Die Landschaft wird weiter, die Hügel strecken sich und zu den typischen Zypressen kommen immer mehr Pinien und Schirmkiefern. Wir streifen Umbrien und kommen nach Latium. Nächster Halt ist Rom. Zwischen den Gleisen blüht hier schon der Mohn!

Wenig später rollen wir ein in Napoli Centrale. Unser Quartier liegt mitten in der historischen Altstadt, der Weg dorthin führt an meterhohen Müllhaufen und Straßenverkäufern mit undefinierbarem Angebot vorbei. Neapel zeigt sich wie im altbekannten Klischee: Balkone voller Wäscheleinen über engen Gassen, verfallende Prachtbauten mit vernagelten Eingängen und enge, volle Straßen – die Gehsteige benutzt hier niemand, denn sie sind vollgestellt mit Gerüsten, Paketen und Mopeds. Rasch finden wir unsere Adresse. Bei Ansicht des leicht ramponierten Altbaus weht uns der marode Charme des Verfalls entgegen. Durch eine kleine Türluke gelangen wir in ein renovierungsbedürftiges Treppenhaus. Von oben blättert der Putz, unter unseren Sohlen knirschen die losen Fliesen. Mutig besteigen wir den beinahe frei an gusseisernen Konsolen pendelnden Aufzug und entschweben in den vierten Stock. Letzter TÜV war so ungefähr 1907.

Das Zimmer ist komplett modern renoviert und eingerichtet, leider funktionieren weder der Router noch der Kühlschrank. Wir beschließen, uns nicht die Laune verderben zu lassen und begeben uns nach kurzer Rast auf einen Streifzug durch die Rione Forcella. Etwas abseits des Touristenrummels wird es leiser und man kann sehr gut und für wenig Geld einkehren. Bis wir beim Espresso angekommen sind, hat sich das Lokal mit Einheimischen gefüllt, die aus der sonntäglichen Abendmesse kommen.

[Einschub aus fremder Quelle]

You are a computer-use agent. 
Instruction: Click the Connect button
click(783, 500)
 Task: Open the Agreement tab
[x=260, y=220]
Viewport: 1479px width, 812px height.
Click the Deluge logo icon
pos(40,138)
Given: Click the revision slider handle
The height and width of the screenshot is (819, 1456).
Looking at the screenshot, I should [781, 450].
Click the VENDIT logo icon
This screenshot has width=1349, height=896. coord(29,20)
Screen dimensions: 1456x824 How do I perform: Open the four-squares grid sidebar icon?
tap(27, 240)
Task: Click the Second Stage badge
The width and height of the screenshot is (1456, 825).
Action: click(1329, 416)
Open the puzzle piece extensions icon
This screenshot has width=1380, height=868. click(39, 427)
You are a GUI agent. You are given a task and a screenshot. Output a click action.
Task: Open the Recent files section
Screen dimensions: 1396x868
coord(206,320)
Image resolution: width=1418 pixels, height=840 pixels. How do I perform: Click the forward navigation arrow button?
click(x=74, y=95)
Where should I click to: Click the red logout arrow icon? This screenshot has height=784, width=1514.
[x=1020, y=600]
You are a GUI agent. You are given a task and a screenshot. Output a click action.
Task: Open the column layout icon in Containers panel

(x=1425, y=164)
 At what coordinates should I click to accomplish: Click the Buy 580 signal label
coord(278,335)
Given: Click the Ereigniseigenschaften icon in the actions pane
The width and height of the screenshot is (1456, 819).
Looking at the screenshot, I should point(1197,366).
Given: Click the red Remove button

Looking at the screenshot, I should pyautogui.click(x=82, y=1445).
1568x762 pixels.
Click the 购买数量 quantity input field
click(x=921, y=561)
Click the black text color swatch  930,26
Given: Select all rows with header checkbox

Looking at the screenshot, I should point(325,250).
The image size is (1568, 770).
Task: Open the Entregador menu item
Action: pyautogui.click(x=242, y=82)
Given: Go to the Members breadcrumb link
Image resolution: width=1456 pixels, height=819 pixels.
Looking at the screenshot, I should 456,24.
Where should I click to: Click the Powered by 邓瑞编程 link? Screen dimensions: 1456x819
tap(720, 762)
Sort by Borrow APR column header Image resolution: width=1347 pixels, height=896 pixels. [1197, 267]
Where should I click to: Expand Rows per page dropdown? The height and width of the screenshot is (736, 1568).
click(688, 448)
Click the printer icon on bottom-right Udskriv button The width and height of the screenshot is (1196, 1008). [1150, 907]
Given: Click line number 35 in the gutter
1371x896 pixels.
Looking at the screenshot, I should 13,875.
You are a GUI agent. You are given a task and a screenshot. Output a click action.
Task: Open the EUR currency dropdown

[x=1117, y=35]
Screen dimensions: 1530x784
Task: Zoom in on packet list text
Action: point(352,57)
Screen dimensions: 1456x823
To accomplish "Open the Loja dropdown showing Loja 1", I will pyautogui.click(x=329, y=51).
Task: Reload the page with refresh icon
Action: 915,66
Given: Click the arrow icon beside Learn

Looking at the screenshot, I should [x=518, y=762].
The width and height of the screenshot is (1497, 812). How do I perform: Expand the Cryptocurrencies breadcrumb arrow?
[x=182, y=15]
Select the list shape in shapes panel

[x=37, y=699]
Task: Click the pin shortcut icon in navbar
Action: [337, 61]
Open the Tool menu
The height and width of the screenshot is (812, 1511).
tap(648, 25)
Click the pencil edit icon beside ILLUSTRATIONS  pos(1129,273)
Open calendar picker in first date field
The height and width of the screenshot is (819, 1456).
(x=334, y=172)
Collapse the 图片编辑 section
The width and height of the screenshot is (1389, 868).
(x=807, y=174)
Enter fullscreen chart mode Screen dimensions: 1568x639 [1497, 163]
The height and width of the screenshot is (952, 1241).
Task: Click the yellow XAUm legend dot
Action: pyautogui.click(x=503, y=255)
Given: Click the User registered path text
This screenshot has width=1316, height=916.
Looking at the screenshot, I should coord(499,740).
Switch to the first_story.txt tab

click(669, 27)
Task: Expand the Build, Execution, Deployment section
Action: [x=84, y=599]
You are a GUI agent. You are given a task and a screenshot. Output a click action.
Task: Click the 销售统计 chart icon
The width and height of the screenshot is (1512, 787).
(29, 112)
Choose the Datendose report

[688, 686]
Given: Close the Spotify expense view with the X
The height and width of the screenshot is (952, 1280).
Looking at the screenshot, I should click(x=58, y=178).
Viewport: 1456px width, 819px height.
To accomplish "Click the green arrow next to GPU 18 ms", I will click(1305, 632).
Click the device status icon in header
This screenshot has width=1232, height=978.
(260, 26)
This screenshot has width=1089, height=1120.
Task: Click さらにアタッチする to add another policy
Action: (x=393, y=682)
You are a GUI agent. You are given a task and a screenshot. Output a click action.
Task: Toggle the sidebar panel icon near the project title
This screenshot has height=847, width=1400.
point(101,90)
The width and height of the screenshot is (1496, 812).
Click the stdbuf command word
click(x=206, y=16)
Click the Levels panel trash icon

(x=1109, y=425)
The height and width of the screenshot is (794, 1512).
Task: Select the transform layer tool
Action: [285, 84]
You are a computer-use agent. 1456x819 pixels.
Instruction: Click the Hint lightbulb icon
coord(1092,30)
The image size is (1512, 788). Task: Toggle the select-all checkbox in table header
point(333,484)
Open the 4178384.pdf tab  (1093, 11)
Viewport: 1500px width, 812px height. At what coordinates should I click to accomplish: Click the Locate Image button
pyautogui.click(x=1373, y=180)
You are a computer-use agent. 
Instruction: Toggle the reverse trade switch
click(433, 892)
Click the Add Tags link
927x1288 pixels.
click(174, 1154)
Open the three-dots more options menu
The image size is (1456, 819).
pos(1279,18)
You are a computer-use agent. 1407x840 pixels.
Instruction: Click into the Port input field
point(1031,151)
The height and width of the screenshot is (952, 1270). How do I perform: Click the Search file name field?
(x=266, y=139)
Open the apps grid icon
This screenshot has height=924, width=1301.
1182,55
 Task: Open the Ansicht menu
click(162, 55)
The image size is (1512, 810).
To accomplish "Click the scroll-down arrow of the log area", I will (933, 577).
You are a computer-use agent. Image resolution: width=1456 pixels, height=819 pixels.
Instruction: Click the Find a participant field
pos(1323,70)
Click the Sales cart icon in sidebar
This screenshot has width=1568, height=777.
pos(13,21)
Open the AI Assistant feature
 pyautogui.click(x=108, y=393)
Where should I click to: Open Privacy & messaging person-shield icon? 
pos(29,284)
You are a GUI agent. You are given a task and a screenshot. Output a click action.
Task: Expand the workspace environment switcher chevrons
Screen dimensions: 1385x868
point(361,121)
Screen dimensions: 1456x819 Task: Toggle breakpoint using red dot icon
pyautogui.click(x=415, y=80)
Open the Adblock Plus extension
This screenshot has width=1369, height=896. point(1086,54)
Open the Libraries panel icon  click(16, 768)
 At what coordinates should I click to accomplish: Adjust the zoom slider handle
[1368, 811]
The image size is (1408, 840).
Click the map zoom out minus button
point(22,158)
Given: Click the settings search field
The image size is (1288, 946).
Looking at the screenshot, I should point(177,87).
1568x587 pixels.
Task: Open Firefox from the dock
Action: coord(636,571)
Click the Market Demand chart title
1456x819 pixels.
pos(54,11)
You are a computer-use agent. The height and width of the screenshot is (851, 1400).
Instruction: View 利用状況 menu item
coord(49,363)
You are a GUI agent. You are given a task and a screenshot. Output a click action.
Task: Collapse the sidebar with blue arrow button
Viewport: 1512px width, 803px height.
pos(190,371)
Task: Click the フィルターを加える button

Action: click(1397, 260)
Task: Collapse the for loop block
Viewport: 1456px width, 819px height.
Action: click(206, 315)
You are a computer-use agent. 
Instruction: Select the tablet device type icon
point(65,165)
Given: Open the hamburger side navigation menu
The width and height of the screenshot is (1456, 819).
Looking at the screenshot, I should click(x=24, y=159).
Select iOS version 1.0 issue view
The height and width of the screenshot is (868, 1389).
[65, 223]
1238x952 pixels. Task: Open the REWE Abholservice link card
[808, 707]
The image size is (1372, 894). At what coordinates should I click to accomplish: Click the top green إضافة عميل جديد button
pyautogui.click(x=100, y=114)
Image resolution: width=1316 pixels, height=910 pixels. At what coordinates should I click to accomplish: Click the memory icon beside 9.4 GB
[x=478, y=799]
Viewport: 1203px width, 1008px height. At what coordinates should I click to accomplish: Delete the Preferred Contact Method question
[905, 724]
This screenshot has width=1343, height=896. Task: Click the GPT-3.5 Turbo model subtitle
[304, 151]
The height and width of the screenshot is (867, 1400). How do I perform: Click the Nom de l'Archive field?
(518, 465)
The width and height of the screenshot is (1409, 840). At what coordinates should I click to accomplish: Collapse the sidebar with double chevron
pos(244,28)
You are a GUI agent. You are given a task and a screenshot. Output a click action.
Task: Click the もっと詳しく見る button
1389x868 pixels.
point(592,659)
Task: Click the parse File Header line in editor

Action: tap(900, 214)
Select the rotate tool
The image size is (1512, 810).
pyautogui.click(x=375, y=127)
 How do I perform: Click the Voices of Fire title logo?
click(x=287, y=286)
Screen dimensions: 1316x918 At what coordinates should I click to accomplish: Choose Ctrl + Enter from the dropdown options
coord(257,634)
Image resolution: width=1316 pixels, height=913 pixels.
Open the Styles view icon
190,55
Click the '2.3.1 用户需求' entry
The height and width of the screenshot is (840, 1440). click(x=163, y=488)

Auf dem Heimweg schwimmen wir durch die Menschenmenge im Kielwasser einer Gruppe junger Damen beim Junggesellinnenabschied, sie tragen rosa Herzchenbrillen und wirken bereits etwas erschöpft und desorientiert. Leider ist auf meinem Foto der meterlange aufblasbare Plastikpenis nicht zu sehen, den eine von ihnen vorne weg schwenkt.